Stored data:

---------------

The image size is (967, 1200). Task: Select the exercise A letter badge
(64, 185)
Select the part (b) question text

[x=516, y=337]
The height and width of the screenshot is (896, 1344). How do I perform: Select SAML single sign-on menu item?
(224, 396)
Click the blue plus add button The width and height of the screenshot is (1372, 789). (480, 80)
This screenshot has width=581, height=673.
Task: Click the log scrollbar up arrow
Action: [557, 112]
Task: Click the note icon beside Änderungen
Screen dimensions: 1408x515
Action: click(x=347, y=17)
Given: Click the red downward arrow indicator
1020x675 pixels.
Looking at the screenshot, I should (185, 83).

---------------

■ Task to complete
Each record needs to be duplicated exactly.

■ Result
The image size is (967, 1200). Task: Select the exercise A letter badge
(64, 185)
Select the part (b) question text

[x=516, y=337]
The height and width of the screenshot is (896, 1344). How do I perform: Select SAML single sign-on menu item?
(224, 396)
Click the blue plus add button The width and height of the screenshot is (1372, 789). (480, 80)
This screenshot has width=581, height=673.
Task: Click the log scrollbar up arrow
Action: [557, 112]
Task: Click the note icon beside Änderungen
Screen dimensions: 1408x515
Action: click(x=347, y=17)
Given: Click the red downward arrow indicator
1020x675 pixels.
Looking at the screenshot, I should (185, 83).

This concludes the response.